This embodiment corresponds to the low-temperature VOC-containing exhaust gas VOC recovery concentration apparatus shown in FIG. In this case, INPUT exhaust gas is heat to bring the formula (9) is small, it is necessary to supplement the heat (and Q _S) from the outside due to the lack amount of heat required for the evaporation of water in the VOC concentration of the [0038] . In the case of high-temperature exhaust gas, the amount of absorbed water is determined by the amount of heat brought in, but in the case of low-temperature exhaust gas, the efficiency of the gas-liquid contact mechanism (including the performance of the liquid distributor) of the VOC recovery unit is involved. That is, the ratio (L / G) of the liquid (L) that descends the gas-liquid contact mechanism and the gas (G) that rises has a lower limit, and L when the lower limit of L / G is L = 50 to 200 L / m ² · h (m ² is the cross-sectional area of the VOC recovery unit, and the amount of liquid varies depending on the type and performance of the gas-liquid contact mechanism).
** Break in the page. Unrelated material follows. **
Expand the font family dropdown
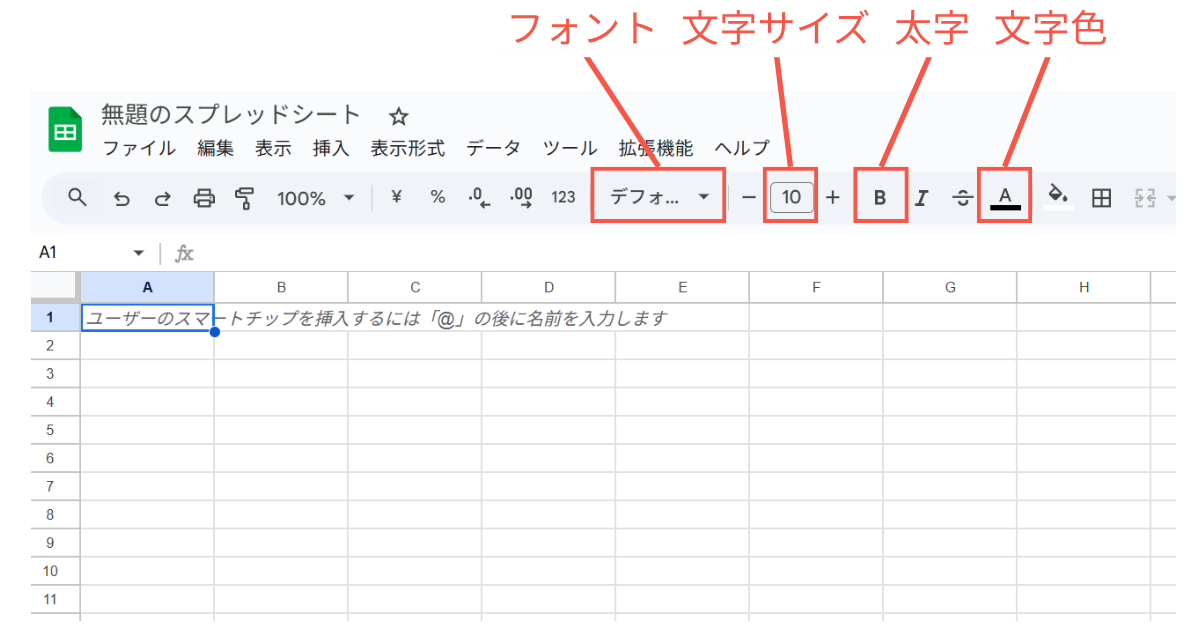 coord(659,197)
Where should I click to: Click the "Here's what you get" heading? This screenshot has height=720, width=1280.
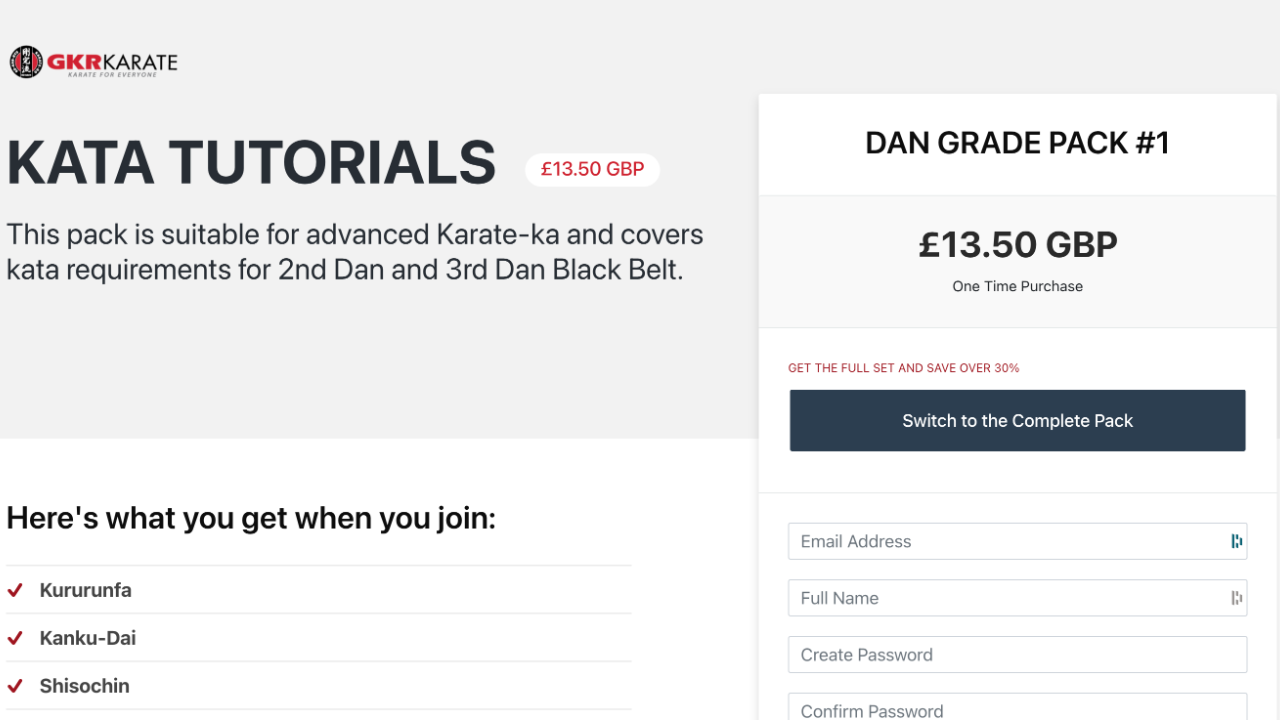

If the cross-sectional area of the VOC recovery unit is determined from the gas flow rate, the minimum liquid amount M is inevitably determined from the product of L and the cross-sectional area of the recovery unit. Heat Q _S compensate the temperature and external t ₂ when calculated back calculation formula of the hot gas to the M based on is determined.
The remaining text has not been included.